This program will perform summary statistics imputation for one phenotype that is hard-to-collect using a set of easy-to-collect phenotypes.
Example of usage: python imputeStatFromSummary.py -i YOURPATH/inputHaemRBC/ -n HaemGenRBC -f Logferr -o test -r correlation.data
This command will try to impute the Logferr level using the corretion between all the phenotypes.
- It assumes that correlation.data is a matrix with column header name.
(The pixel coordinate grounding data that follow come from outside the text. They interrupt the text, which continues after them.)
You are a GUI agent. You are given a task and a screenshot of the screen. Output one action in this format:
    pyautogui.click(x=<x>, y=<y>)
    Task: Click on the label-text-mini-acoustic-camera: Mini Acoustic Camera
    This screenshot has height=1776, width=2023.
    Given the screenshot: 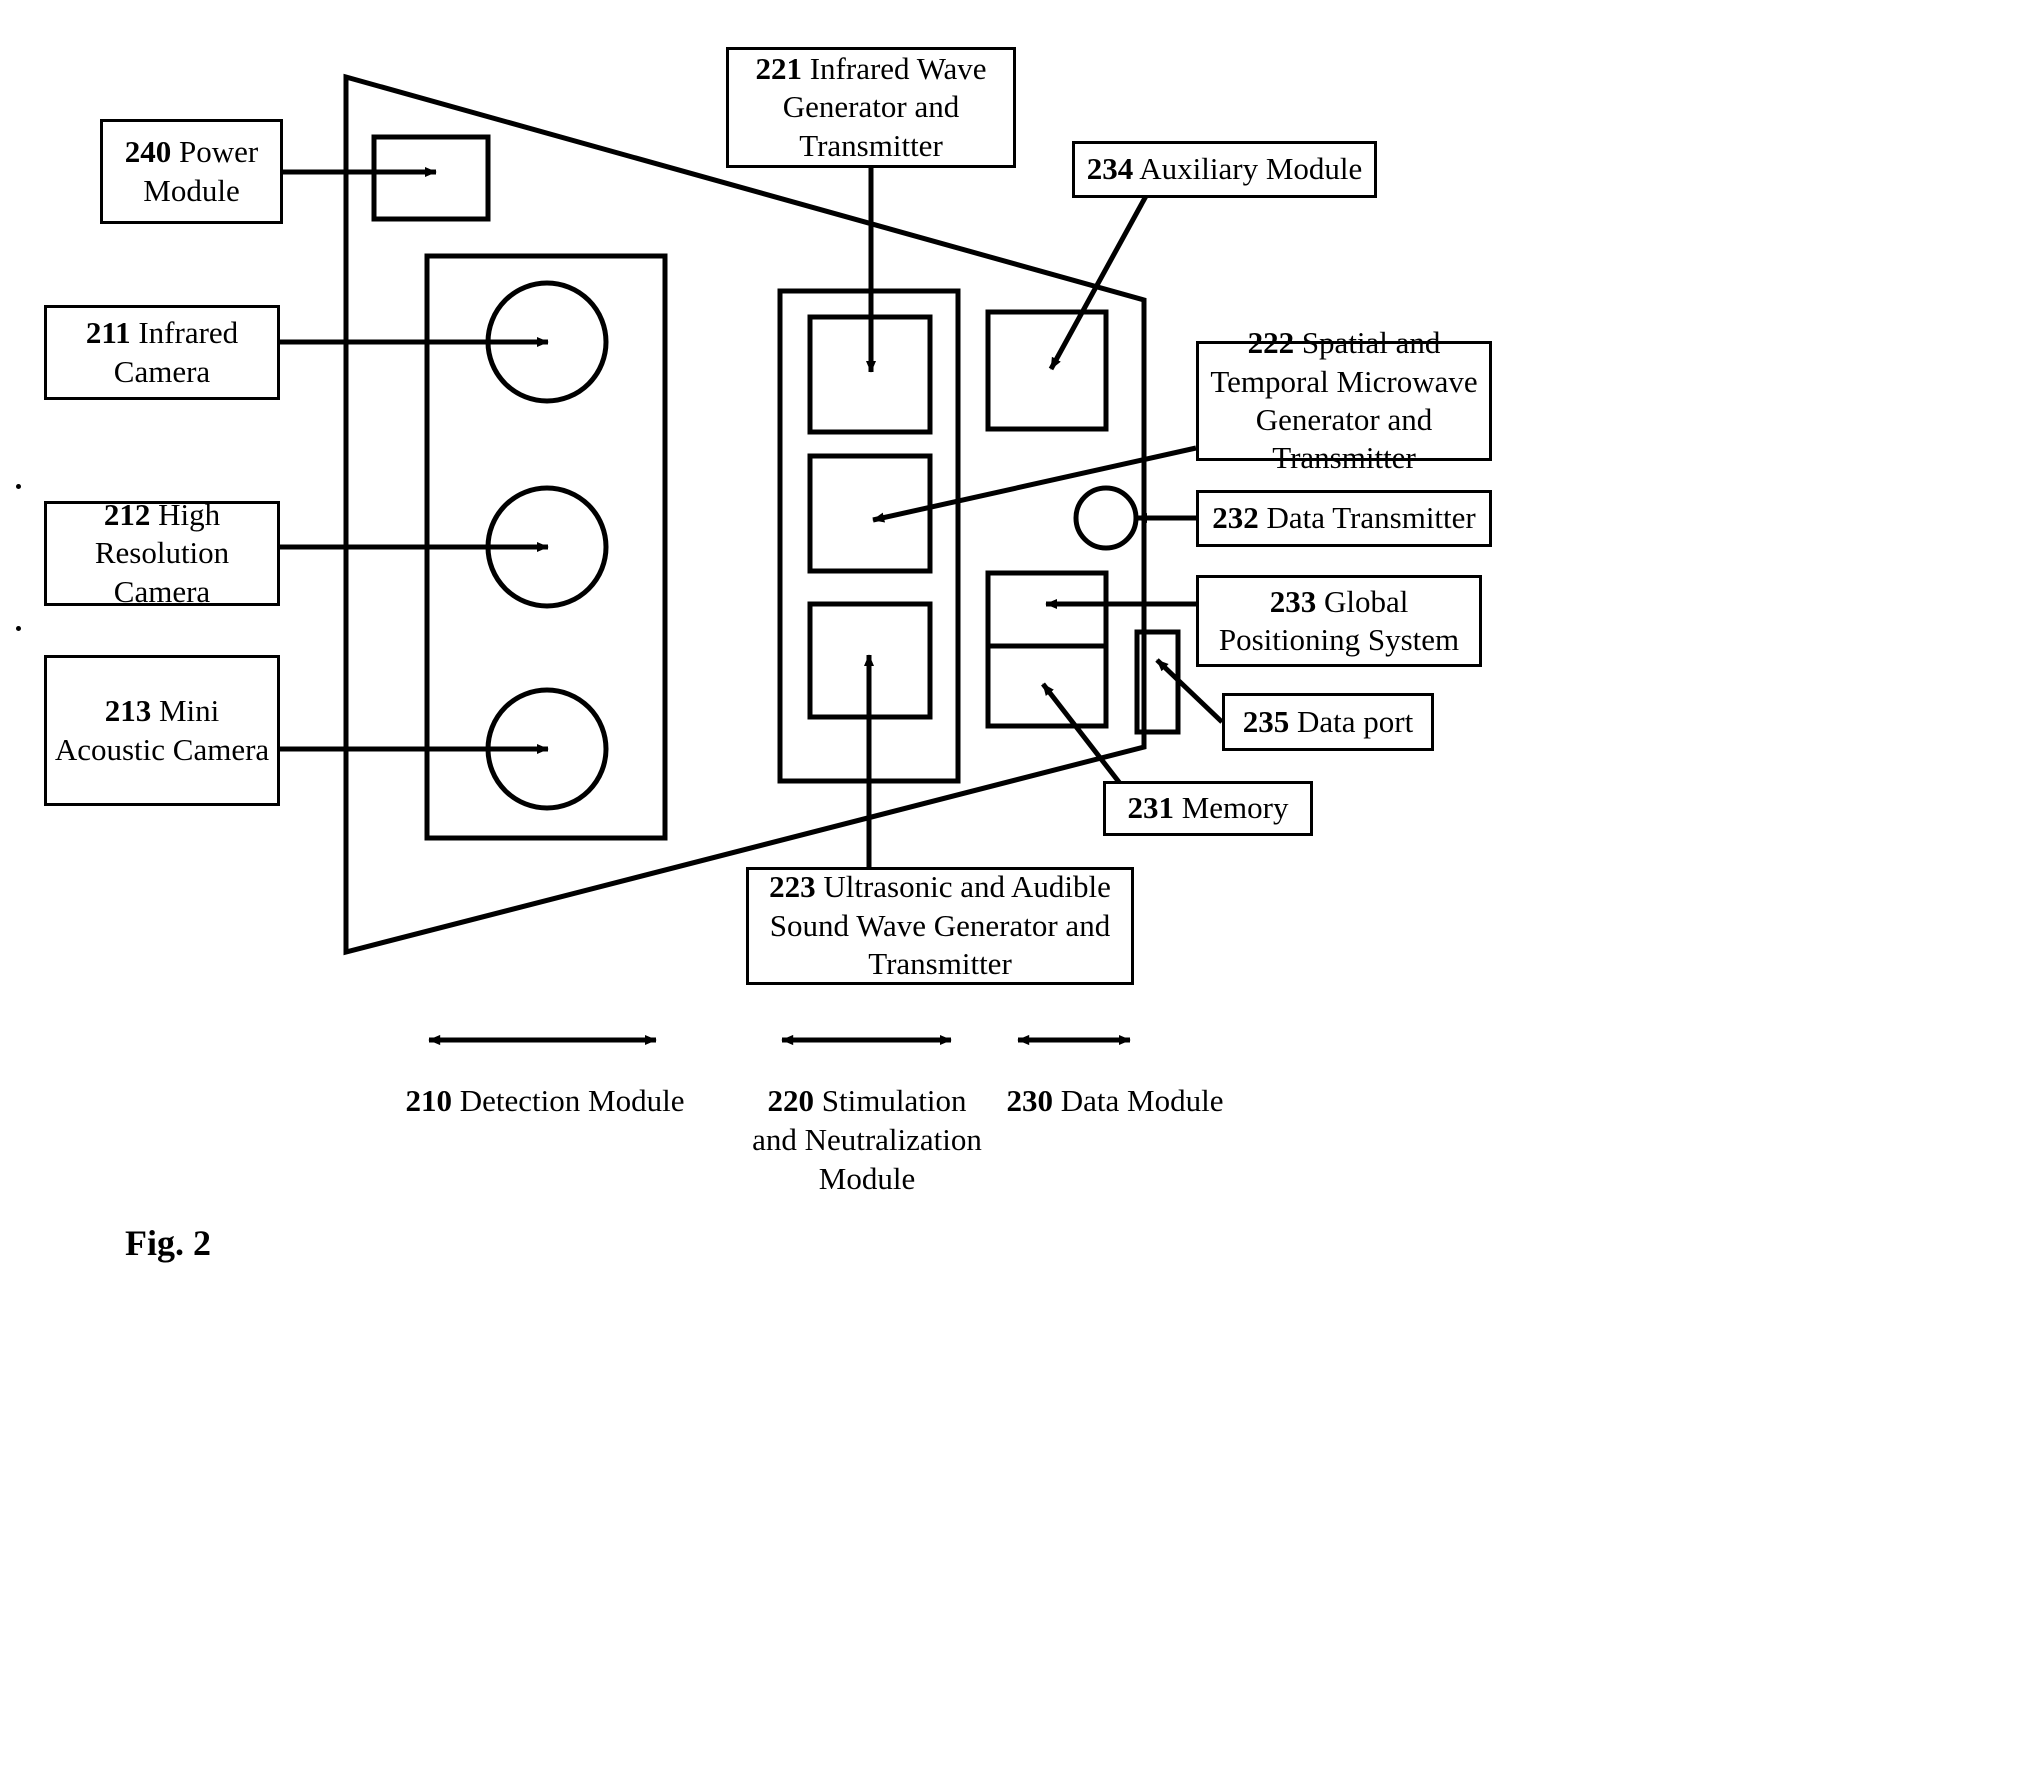 What is the action you would take?
    pyautogui.click(x=162, y=730)
    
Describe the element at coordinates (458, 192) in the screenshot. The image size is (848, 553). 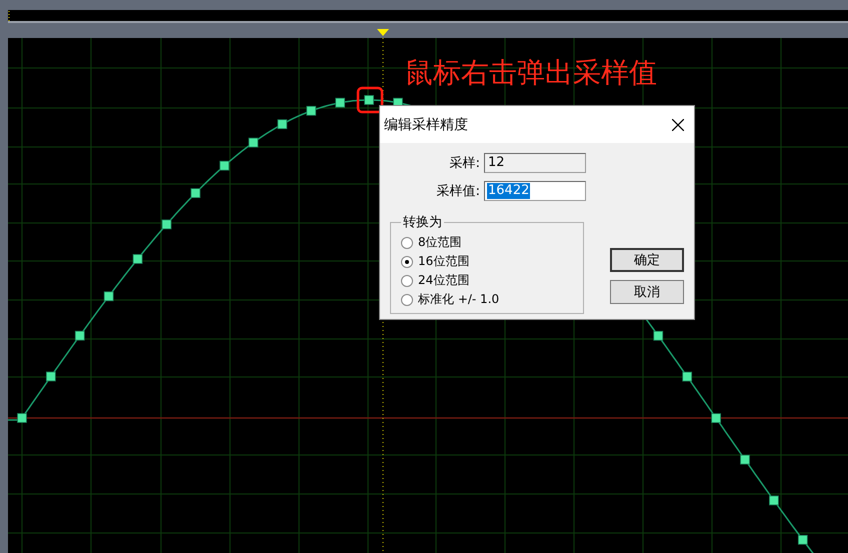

For example:
Ferr | Logferr | HB | HCT | MCH |
---|---|---|---|---|
1 | 0.81605436 | 0.24744599 | 0.240321683 | 0.2438617 |
0.81605436 | 1 | 0.35014108 | 0.32478465 | 0.27789617 |
0.24744599 | 0.35014108 | 1 | 0.942558624 | 0.26752607 |
0.24032168 | 0.32478465 | 0.94255862 | 1 | 0.10669593 |
0.2438617 | 0.27789617 | 0.26752607 | 0.106695931 | 1 |
- It assymes that YOURPATH has a folder name inputHaemRBC and there should exists set of files in YOURPATH/inputHaemRBC/ where each file should be name as follow:
HaemGenRBC_HB.txt HaemGenRBC_HCT.txt HaemGenRBC_MCH.txt
We assume that HB, HCT, and MCH are the name of phenotypes. In other words the name of files in YOURPATH/inputHaemRBC/ should match the header of correlation.data.